▸ WHAT IS EXPECTED: Repeat the following data line for line, leaving every character unchanged.

Dataset entries:
□ □ □ □ □ □ □

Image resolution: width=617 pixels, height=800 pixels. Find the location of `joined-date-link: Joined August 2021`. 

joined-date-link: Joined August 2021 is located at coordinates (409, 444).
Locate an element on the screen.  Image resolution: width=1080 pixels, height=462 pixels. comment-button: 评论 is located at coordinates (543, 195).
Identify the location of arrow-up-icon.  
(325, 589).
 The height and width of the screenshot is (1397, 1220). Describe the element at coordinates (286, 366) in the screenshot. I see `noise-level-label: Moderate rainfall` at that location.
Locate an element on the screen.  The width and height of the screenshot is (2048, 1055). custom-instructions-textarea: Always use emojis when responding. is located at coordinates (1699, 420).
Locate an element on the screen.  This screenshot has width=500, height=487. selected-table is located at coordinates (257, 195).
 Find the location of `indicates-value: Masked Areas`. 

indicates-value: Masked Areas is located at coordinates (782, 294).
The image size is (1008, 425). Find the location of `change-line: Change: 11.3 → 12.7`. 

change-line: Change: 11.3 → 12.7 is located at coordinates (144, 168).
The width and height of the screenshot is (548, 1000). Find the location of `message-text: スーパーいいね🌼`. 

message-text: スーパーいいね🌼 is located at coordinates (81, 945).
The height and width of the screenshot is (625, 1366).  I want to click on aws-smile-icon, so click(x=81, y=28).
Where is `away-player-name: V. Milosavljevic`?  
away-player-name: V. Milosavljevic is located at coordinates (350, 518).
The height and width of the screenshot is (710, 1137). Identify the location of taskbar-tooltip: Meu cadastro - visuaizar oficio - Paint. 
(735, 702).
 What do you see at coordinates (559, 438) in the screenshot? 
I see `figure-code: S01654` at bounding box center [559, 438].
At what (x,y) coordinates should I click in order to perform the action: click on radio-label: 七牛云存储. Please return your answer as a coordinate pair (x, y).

□ □ □ □ □ □ □

▸ ANSWER BELOW:
Image resolution: width=617 pixels, height=800 pixels. Find the location of `joined-date-link: Joined August 2021`. 

joined-date-link: Joined August 2021 is located at coordinates (409, 444).
Locate an element on the screen.  Image resolution: width=1080 pixels, height=462 pixels. comment-button: 评论 is located at coordinates (543, 195).
Identify the location of arrow-up-icon.  
(325, 589).
 The height and width of the screenshot is (1397, 1220). Describe the element at coordinates (286, 366) in the screenshot. I see `noise-level-label: Moderate rainfall` at that location.
Locate an element on the screen.  The width and height of the screenshot is (2048, 1055). custom-instructions-textarea: Always use emojis when responding. is located at coordinates (1699, 420).
Locate an element on the screen.  This screenshot has width=500, height=487. selected-table is located at coordinates (257, 195).
 Find the location of `indicates-value: Masked Areas`. 

indicates-value: Masked Areas is located at coordinates (782, 294).
The image size is (1008, 425). Find the location of `change-line: Change: 11.3 → 12.7`. 

change-line: Change: 11.3 → 12.7 is located at coordinates (144, 168).
The width and height of the screenshot is (548, 1000). Find the location of `message-text: スーパーいいね🌼`. 

message-text: スーパーいいね🌼 is located at coordinates (81, 945).
The height and width of the screenshot is (625, 1366).  I want to click on aws-smile-icon, so click(x=81, y=28).
Where is `away-player-name: V. Milosavljevic`?  
away-player-name: V. Milosavljevic is located at coordinates (350, 518).
The height and width of the screenshot is (710, 1137). Identify the location of taskbar-tooltip: Meu cadastro - visuaizar oficio - Paint. 
(735, 702).
 What do you see at coordinates (559, 438) in the screenshot? 
I see `figure-code: S01654` at bounding box center [559, 438].
At what (x,y) coordinates should I click in order to perform the action: click on radio-label: 七牛云存储. Please return your answer as a coordinate pair (x, y).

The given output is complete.